(Stored items)
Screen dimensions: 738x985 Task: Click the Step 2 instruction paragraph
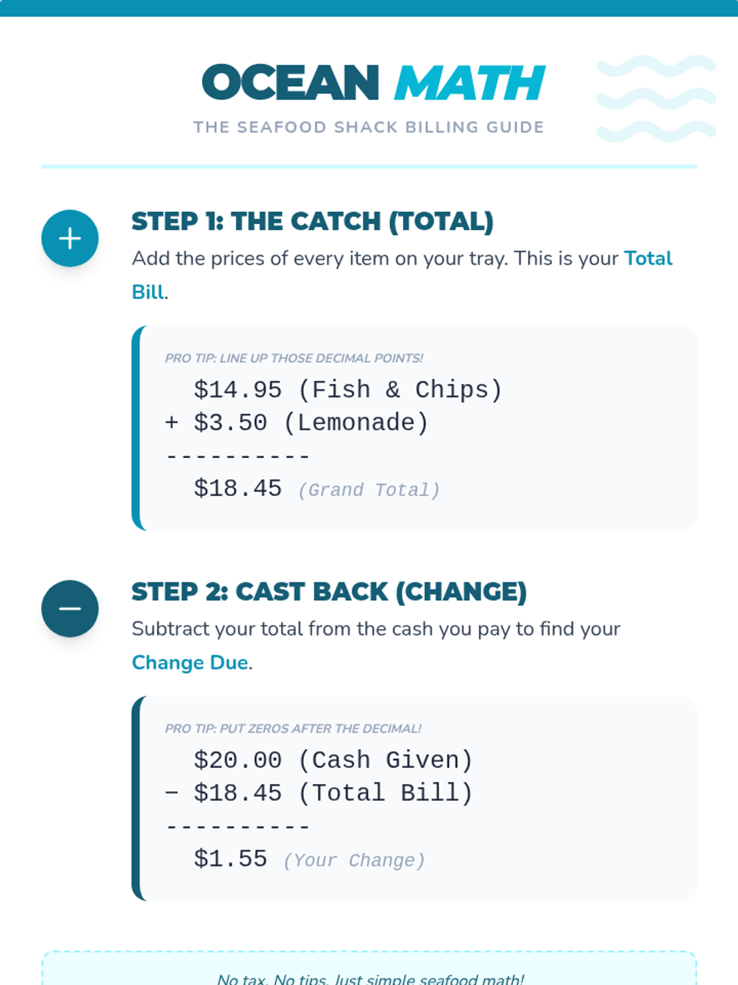(375, 629)
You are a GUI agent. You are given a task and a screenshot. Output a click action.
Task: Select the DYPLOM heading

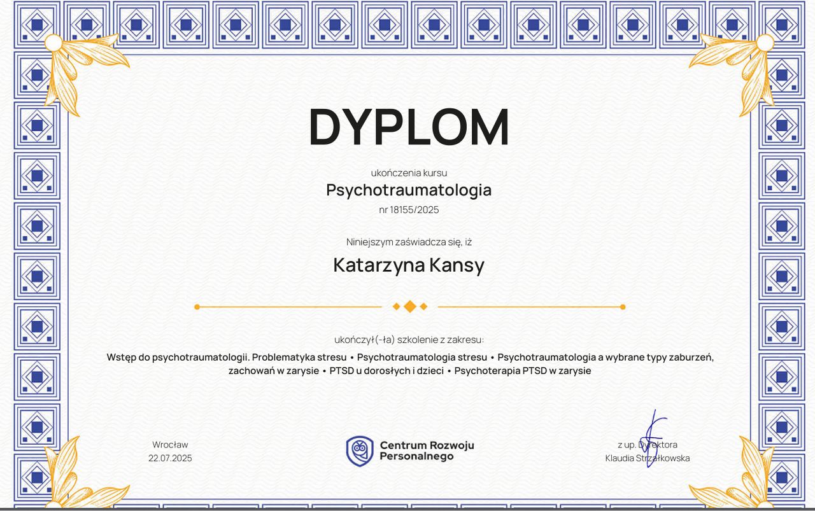pos(409,128)
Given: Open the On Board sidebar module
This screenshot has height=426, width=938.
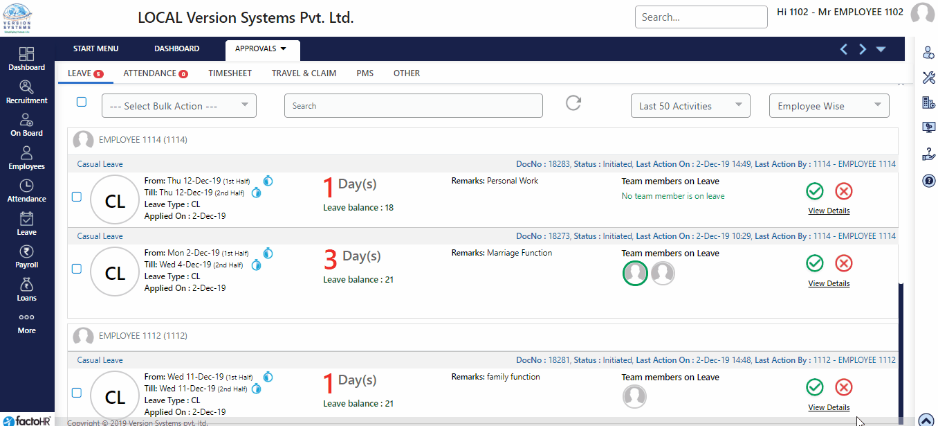Looking at the screenshot, I should tap(26, 125).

**WORK REQUIRED**
The copy starts at the line holding "Task: Select the DYPLOM heading" and ends at the last line of the records above. Transcribe those lines exactly, pictures excluded.

**OUTPUT**
Task: Select the DYPLOM heading

pos(409,128)
Given: Open the On Board sidebar module
This screenshot has height=426, width=938.
Looking at the screenshot, I should tap(26, 125).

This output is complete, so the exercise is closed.